Auch die Aufregung, mit der Dad, Dr. Melvin und Chief Marshall mir in dieser 2007er Zeitleiste meine Fragen beantwortet hatten, fiel mir wieder ein. Damals hatten sie zum ersten Mal einen Beweis dafür vor sich gehabt, dass Eileens Theorie sich erfüllte.
»Aber warum solltest du das wollen?«, fragte ich unwillkürlich.
»Ich habe nicht unbedingt geplant, dass die anderen dir folgen können, aber jetzt sehe ich, dass es möglich ist. Ich dachte, auf diese Weise könntest du ihnen, falls nötig, entkommen. Irgendwo hingehen, wohin sie dir nicht folgen können.« Ihr traten erneut Tränen in die Augen, und sie legte kurz die Hände vors Gesicht. »Ich habe nie gewollt, dass du eine Waffe wirst, Jackson. Und ich habe nie gewollt, dass Courtney krank wird. Aber als Emily zu mir kam, um mir zu sagen, dass du dabei sein würdest und möglicherweise auch die Lösung mit herbeiführen würdest, wusste ich, dass ich es akzeptieren muss. Es geschehen lassen muss. Dass ich alles tun muss, was ich kann, um dich zu einem Menschen zu machen, der nicht aufhört, nach der richtigen Antwort zu suchen.«
So verrückt diese Information auch klang, sie ergab beinahe Sinn. Eileen wusste, dass Courtney und ich von Menschen umgeben sein würden, die die Kontrolle übernehmen konnten, versuchen konnten, uns zu benutzen. Also hatte sie uns einen Ausweg gebaut. Eine Wahlmöglichkeit. Ein kleines bisschen freien Willen.
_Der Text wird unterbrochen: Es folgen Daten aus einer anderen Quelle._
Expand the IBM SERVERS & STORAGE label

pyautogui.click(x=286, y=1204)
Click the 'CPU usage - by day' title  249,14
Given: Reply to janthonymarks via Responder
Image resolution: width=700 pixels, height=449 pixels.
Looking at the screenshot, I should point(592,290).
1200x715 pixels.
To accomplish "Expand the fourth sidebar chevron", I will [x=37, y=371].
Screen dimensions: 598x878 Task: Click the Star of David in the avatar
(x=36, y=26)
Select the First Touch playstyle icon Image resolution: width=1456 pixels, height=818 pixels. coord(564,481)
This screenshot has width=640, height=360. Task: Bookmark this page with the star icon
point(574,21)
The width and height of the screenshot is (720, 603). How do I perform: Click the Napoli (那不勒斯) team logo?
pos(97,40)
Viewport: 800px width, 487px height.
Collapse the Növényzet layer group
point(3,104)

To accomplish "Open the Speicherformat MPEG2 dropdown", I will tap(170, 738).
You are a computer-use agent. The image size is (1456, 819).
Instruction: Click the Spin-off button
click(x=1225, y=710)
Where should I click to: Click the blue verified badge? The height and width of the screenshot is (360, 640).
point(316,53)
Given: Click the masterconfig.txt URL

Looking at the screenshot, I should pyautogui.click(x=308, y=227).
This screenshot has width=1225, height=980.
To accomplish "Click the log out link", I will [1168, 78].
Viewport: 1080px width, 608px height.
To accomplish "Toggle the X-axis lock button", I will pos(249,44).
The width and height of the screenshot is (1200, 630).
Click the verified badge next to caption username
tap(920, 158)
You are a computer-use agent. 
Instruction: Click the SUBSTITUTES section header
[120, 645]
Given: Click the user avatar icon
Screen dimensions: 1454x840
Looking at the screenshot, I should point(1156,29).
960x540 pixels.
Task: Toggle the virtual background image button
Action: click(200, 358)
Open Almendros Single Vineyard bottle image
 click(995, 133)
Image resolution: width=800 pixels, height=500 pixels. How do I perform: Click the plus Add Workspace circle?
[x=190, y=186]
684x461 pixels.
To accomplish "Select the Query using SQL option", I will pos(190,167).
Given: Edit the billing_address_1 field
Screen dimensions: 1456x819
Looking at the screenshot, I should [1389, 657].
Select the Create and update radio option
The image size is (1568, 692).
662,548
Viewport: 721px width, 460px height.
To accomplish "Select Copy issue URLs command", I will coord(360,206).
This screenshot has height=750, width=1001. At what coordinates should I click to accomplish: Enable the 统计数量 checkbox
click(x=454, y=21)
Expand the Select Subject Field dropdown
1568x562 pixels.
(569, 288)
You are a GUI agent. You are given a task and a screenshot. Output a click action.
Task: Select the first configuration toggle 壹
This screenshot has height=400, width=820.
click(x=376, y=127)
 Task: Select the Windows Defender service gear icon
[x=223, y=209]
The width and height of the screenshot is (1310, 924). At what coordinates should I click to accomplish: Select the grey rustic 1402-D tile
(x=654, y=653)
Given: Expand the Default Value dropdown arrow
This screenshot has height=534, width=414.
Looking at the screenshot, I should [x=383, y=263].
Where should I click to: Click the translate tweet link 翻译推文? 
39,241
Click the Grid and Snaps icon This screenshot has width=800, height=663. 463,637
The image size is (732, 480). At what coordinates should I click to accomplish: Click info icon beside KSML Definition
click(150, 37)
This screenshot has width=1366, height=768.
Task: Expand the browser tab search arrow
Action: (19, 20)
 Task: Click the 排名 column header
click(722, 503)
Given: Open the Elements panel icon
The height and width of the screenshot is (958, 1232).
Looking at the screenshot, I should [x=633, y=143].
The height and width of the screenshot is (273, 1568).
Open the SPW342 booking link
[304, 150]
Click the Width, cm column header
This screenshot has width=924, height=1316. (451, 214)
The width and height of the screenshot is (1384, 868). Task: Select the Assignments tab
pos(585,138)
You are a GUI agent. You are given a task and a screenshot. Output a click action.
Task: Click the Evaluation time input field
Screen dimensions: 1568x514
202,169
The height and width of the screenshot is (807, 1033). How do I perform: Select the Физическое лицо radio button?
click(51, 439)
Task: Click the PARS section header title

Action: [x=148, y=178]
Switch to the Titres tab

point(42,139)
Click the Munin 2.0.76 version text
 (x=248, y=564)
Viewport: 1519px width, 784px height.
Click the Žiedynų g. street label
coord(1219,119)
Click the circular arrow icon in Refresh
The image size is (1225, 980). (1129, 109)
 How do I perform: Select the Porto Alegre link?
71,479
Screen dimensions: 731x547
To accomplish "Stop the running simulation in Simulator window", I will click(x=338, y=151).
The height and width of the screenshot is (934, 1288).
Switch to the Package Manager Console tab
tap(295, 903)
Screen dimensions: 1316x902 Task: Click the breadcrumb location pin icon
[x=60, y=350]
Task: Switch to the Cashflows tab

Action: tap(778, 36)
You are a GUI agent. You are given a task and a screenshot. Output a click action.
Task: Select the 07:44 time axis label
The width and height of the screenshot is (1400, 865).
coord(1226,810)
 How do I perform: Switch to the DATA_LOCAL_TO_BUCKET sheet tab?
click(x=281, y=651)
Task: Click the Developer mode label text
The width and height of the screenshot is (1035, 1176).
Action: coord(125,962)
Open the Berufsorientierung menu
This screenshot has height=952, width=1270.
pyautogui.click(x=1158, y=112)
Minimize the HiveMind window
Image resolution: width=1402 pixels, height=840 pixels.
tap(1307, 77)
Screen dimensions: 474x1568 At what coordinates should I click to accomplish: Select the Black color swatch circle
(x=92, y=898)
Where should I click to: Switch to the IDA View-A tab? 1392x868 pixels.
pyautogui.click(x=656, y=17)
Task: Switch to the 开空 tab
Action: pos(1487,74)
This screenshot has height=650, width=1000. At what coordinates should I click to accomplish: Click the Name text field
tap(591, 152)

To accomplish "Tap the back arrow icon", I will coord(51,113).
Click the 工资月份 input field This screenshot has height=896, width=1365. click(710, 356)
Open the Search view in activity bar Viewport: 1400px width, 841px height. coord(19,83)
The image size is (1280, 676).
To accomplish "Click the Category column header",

Das Klingeln des Telefons unterbrach uns. Um drei Uhr in der Nacht. Eileen zuckte vor Schreck zusammen, dann sagte sie: »Tut mir leid, ich muss abnehmen.«
Sie ging in die Küche, und ich hörte, wie sie »Kevin!« sagte.
Ich stand auf, schüttelte meine Beine aus und ging zur Balkontür. Regen prasselte gegen die Balkonwand. Regen, den ich vielleicht mit meinem letzten Sprung heraufbeschworen hatte. Ich schloss die Jalousien, da ich mich zu exponiert fühlte, und ging zum Kamin.